Data for review:
---

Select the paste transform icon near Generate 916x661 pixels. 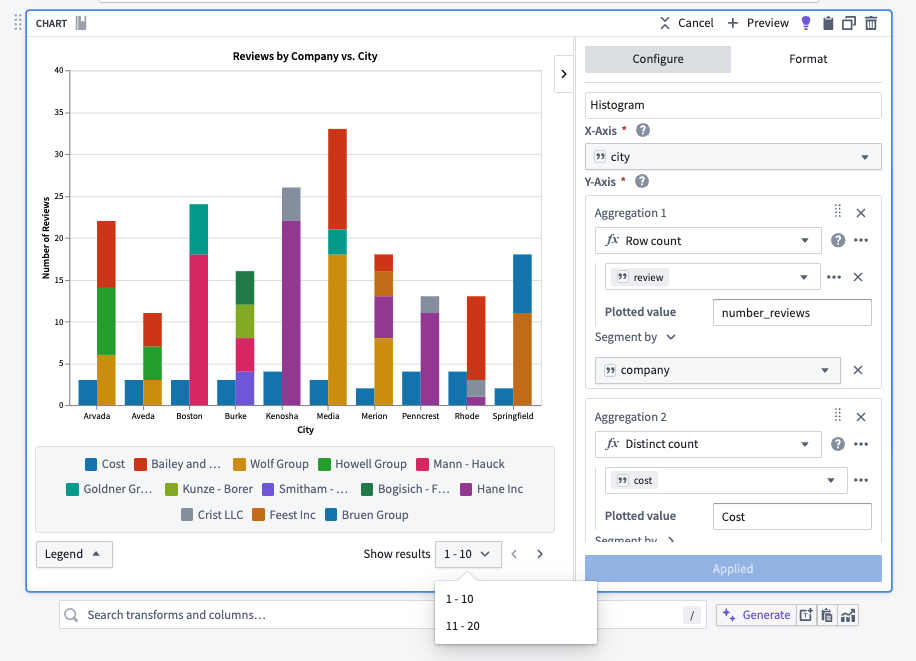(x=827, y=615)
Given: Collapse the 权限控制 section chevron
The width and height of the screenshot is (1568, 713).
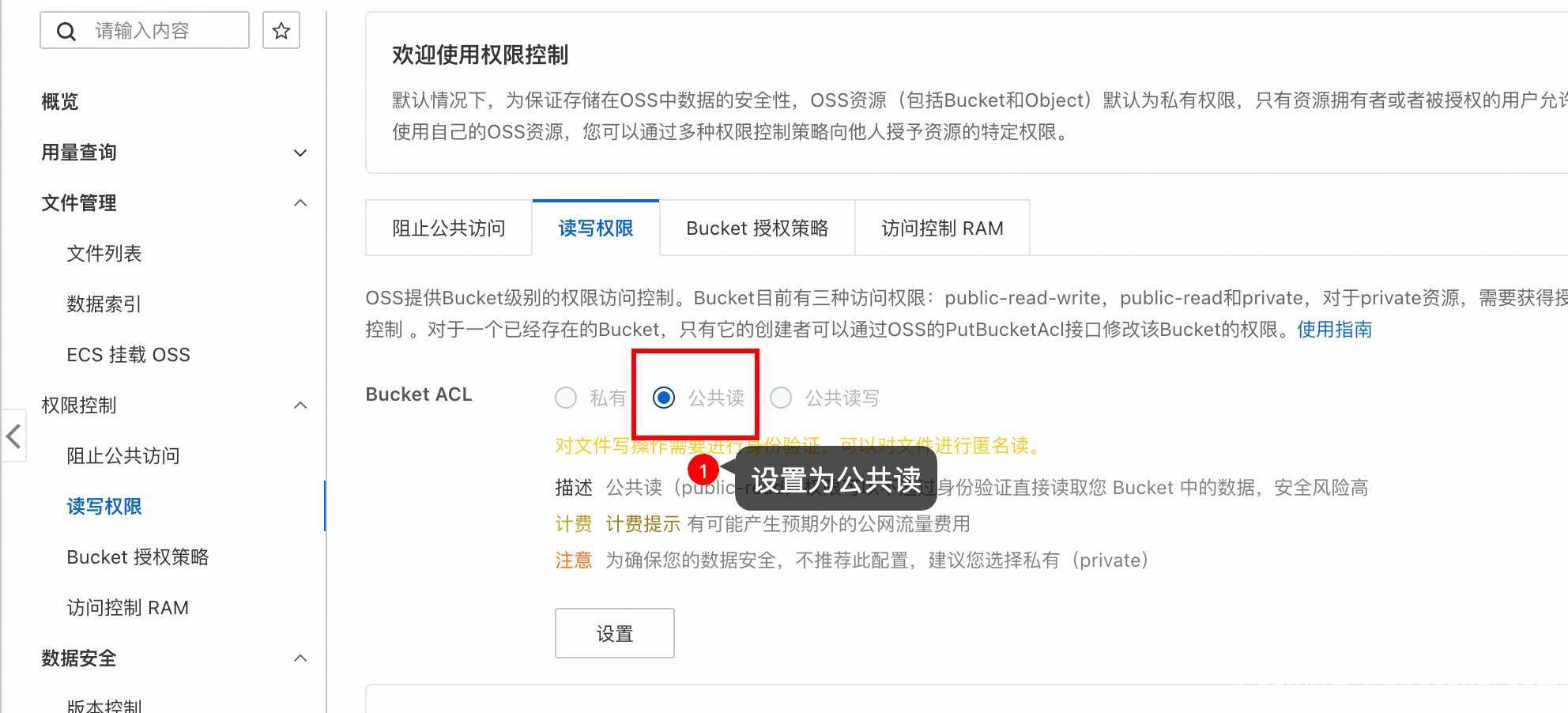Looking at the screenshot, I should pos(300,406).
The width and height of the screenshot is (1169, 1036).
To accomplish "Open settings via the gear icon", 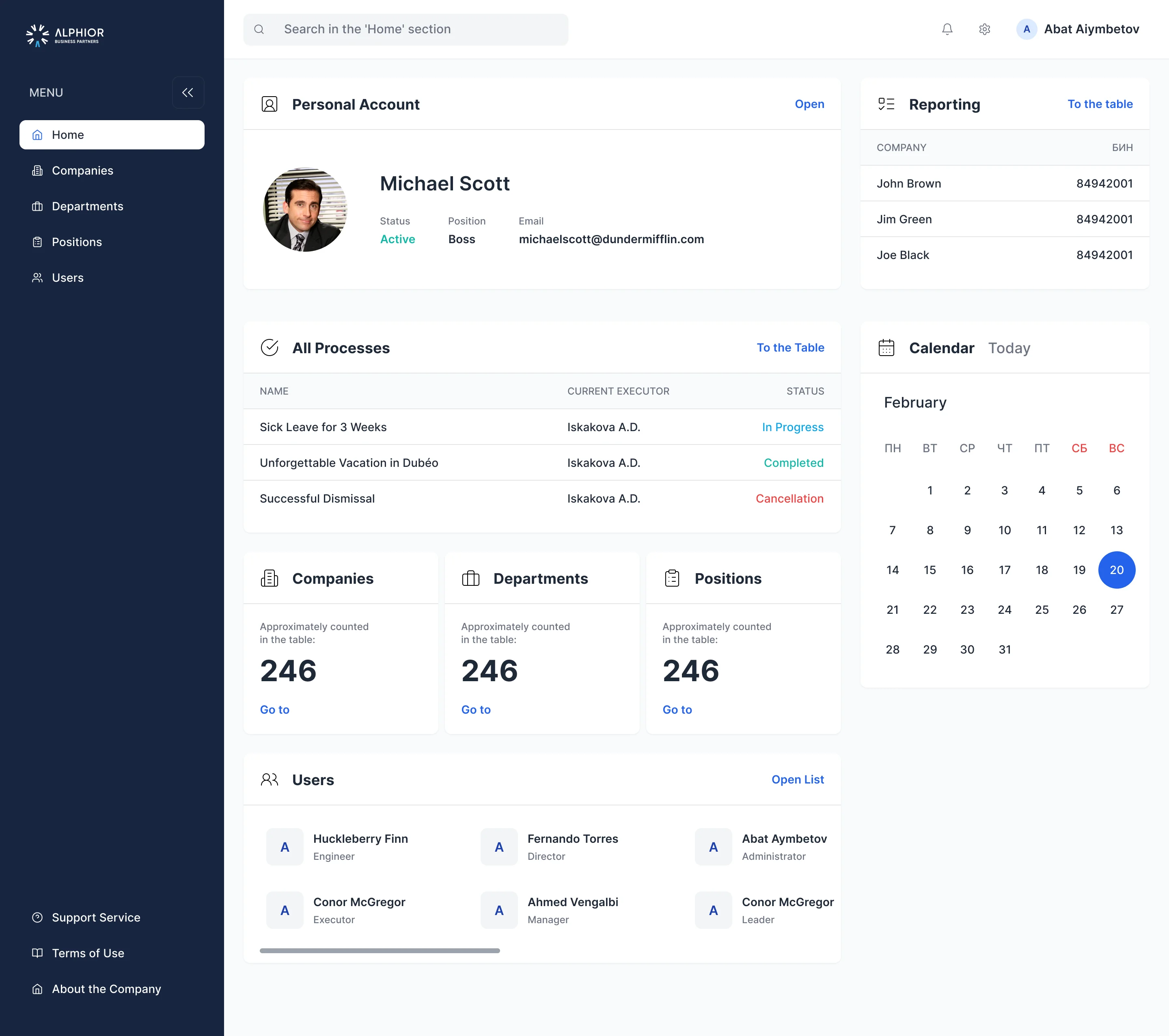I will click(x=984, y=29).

---

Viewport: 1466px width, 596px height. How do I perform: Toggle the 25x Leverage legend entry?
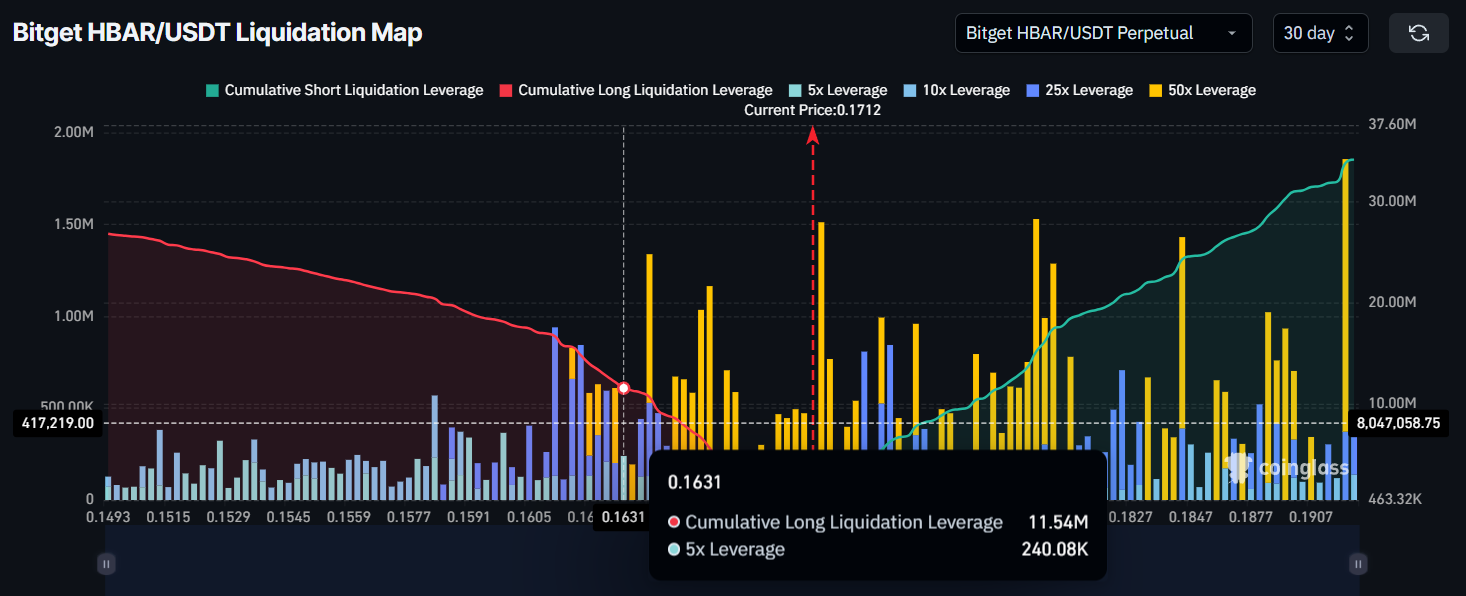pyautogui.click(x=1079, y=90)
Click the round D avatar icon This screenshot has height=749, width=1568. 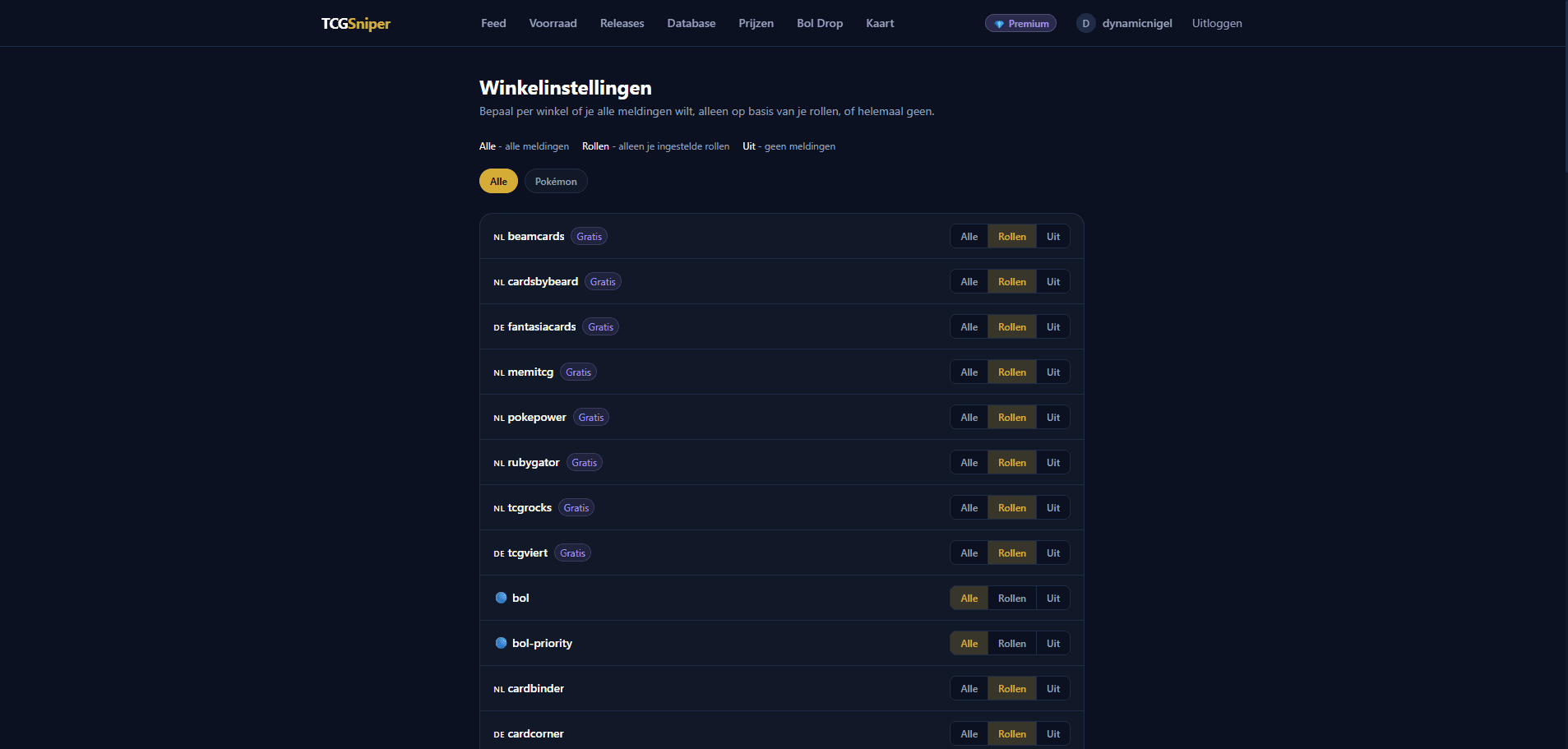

---

Task brief: In the records above, copy exactly everything from the line that has "Viewport: 1466px width, 596px" down to the line that has "Click the round", both ends included, and leave out the pictures.

Answer section:
Viewport: 1466px width, 596px height. How do I perform: Toggle the 25x Leverage legend entry?
pyautogui.click(x=1079, y=90)
Click the round D avatar icon This screenshot has height=749, width=1568. 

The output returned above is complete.